* [DATA SHOWN]:
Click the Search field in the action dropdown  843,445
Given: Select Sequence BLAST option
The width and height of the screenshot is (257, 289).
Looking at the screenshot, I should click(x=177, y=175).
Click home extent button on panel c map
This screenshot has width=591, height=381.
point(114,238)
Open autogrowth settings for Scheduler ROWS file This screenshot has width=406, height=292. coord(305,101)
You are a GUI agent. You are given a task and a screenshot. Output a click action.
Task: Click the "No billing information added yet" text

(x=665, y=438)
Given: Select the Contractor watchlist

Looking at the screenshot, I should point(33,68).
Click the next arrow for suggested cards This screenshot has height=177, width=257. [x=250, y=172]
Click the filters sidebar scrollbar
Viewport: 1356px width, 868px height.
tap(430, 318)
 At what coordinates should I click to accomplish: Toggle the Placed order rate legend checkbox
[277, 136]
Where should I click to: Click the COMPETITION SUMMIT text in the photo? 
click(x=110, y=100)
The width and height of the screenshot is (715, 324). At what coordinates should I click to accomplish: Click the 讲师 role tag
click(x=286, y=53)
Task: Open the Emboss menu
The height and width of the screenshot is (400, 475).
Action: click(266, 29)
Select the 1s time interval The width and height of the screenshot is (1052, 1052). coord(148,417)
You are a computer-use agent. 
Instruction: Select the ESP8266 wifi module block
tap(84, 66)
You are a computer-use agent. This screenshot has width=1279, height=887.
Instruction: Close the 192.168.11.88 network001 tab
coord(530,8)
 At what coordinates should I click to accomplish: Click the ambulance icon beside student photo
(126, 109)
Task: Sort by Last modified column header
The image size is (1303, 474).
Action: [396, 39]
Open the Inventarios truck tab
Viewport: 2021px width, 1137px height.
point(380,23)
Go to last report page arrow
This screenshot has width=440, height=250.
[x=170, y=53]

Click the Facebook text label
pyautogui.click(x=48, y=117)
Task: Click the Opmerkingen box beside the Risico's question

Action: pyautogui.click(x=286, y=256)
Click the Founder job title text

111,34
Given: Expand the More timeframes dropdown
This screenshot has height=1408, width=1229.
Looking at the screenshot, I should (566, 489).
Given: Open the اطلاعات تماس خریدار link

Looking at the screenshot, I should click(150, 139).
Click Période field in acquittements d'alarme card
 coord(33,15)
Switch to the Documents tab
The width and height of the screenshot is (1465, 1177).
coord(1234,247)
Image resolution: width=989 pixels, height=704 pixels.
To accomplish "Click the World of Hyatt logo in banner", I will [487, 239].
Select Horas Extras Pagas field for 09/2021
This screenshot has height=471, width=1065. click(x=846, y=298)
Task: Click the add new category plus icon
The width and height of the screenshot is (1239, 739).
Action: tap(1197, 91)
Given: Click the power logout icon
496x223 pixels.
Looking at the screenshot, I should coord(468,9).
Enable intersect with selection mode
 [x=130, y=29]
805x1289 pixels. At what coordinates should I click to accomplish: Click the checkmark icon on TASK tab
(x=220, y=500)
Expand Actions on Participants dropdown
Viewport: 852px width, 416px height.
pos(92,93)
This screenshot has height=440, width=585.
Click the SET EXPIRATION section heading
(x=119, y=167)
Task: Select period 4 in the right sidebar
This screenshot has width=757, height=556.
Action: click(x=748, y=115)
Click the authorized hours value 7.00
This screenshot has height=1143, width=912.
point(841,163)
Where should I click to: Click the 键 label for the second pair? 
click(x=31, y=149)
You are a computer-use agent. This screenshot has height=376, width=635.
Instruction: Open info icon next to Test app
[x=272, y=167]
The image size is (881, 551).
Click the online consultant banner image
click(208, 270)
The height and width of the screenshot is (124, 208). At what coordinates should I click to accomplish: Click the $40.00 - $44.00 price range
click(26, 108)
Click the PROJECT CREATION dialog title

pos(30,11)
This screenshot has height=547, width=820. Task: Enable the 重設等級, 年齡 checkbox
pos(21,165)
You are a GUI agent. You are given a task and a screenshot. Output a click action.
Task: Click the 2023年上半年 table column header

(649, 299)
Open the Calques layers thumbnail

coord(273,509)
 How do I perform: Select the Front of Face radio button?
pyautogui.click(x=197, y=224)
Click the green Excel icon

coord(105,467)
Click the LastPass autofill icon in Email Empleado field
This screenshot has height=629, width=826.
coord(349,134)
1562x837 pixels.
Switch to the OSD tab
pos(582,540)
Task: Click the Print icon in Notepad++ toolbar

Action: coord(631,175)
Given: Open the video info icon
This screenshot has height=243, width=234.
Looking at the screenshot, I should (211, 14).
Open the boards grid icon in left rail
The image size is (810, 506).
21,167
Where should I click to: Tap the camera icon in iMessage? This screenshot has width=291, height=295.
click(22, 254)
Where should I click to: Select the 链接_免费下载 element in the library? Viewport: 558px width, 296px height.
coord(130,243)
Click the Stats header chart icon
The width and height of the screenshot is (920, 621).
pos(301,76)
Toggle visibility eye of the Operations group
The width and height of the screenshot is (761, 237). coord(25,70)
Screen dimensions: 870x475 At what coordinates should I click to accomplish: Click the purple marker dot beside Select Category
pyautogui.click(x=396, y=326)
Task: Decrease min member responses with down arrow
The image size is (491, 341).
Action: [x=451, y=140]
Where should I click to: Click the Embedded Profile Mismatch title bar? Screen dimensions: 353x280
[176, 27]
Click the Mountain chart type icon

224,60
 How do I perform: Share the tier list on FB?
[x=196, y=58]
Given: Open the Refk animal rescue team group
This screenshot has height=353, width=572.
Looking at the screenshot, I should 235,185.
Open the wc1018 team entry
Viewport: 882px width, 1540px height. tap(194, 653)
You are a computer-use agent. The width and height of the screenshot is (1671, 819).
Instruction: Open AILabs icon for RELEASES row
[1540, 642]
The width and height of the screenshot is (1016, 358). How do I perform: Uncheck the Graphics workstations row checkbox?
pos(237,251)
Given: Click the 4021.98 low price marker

* [WHAT TO WORK ON]: The answer should consist only of the lines from the one with "The width and height of the screenshot is (1016, 358)." to the final line of the records above, retyped word for word.

* [TASK SOLUTION]:
The width and height of the screenshot is (1016, 358). How do I perform: Uncheck the Graphics workstations row checkbox?
pos(237,251)
Given: Click the 4021.98 low price marker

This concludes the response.